Exercise instructions: Find each line in the entries below that contains the word "Expand", and copy those lines out.

Target pointing data:
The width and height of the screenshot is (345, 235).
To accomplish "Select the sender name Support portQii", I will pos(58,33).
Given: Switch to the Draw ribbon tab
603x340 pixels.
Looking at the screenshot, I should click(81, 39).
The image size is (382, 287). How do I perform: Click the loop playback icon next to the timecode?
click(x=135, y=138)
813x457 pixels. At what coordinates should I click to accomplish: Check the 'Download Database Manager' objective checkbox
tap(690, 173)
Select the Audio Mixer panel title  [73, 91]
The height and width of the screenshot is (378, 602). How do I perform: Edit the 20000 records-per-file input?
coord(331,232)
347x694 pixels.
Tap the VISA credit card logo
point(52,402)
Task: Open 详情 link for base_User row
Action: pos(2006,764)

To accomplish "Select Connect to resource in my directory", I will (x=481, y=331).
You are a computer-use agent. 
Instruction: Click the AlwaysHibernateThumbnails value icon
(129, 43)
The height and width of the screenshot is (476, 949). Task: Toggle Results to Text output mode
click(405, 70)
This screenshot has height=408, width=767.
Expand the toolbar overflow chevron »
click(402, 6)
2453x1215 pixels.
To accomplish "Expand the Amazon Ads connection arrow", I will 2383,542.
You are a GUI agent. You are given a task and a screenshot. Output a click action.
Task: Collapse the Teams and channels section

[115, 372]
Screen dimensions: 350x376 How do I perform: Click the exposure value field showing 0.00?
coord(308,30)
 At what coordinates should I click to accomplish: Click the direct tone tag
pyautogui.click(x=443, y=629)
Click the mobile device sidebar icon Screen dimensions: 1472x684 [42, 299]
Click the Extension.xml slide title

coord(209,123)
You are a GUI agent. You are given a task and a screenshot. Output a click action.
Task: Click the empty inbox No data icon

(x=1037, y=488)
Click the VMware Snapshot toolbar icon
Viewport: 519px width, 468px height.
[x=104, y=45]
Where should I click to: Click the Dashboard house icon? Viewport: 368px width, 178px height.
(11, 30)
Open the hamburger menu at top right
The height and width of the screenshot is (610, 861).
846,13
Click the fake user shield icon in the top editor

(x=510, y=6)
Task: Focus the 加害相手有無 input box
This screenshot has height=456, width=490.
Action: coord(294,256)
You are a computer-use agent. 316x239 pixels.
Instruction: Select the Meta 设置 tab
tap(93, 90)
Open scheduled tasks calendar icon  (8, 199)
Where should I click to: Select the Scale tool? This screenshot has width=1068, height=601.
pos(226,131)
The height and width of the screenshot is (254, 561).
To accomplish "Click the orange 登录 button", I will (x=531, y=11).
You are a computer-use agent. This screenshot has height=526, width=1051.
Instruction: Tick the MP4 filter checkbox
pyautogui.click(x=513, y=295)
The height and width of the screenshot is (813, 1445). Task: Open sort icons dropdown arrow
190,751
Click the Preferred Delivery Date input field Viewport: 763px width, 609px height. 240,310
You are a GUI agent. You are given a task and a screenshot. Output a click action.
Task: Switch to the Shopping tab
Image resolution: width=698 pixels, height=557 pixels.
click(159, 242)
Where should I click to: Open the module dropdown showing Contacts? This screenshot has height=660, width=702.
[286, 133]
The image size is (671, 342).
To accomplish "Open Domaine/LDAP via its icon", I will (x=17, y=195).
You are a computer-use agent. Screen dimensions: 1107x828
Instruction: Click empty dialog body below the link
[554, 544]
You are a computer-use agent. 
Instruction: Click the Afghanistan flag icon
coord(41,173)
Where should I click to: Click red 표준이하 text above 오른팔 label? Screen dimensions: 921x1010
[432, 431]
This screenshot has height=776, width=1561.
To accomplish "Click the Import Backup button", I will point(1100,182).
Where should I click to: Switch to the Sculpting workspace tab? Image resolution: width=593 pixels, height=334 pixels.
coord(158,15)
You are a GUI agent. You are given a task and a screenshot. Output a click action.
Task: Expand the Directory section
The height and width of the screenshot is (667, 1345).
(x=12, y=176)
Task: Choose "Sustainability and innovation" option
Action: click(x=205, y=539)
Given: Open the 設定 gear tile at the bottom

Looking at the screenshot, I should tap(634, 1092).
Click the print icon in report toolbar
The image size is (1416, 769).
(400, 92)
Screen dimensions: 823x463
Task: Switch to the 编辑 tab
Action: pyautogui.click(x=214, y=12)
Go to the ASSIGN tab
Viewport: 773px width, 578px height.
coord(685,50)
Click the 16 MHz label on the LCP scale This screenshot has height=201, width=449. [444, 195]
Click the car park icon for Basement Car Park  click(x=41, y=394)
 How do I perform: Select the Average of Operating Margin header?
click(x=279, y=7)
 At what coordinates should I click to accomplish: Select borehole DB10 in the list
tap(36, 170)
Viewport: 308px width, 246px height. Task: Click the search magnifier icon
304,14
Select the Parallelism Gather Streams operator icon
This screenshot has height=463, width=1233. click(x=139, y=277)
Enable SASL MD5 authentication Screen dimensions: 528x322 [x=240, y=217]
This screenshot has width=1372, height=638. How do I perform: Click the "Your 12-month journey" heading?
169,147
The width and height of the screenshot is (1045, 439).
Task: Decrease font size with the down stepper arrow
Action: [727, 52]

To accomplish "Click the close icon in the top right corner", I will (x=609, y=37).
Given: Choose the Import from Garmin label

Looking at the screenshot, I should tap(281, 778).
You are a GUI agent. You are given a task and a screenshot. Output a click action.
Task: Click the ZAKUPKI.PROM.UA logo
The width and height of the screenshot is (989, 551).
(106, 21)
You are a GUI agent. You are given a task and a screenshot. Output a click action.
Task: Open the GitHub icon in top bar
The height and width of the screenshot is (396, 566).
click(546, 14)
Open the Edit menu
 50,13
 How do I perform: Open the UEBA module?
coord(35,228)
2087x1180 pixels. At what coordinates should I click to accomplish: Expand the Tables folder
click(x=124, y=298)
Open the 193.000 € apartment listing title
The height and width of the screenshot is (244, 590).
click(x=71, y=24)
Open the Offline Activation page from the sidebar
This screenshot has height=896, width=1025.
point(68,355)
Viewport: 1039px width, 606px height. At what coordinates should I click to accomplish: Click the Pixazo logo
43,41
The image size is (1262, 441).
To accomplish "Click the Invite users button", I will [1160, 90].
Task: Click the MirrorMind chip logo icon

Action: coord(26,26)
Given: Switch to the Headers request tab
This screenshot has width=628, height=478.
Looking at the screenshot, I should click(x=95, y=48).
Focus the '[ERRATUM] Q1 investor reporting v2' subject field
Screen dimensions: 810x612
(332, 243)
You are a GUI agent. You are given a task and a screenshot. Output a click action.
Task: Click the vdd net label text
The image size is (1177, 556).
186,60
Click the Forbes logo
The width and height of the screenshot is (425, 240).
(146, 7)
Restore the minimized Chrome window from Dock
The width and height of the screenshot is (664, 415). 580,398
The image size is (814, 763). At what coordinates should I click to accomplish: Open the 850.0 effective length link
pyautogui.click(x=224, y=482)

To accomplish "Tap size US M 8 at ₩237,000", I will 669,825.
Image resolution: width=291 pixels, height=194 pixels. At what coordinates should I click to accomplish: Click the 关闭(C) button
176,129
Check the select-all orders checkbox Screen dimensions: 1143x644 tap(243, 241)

Answer to this problem:
Expand the toolbar overflow chevron »
To accomplish "Expand the Amazon Ads connection arrow", I will 2383,542.
Task: Expand the Directory section
2087x1180 pixels. At what coordinates should I click to accomplish: Expand the Tables folder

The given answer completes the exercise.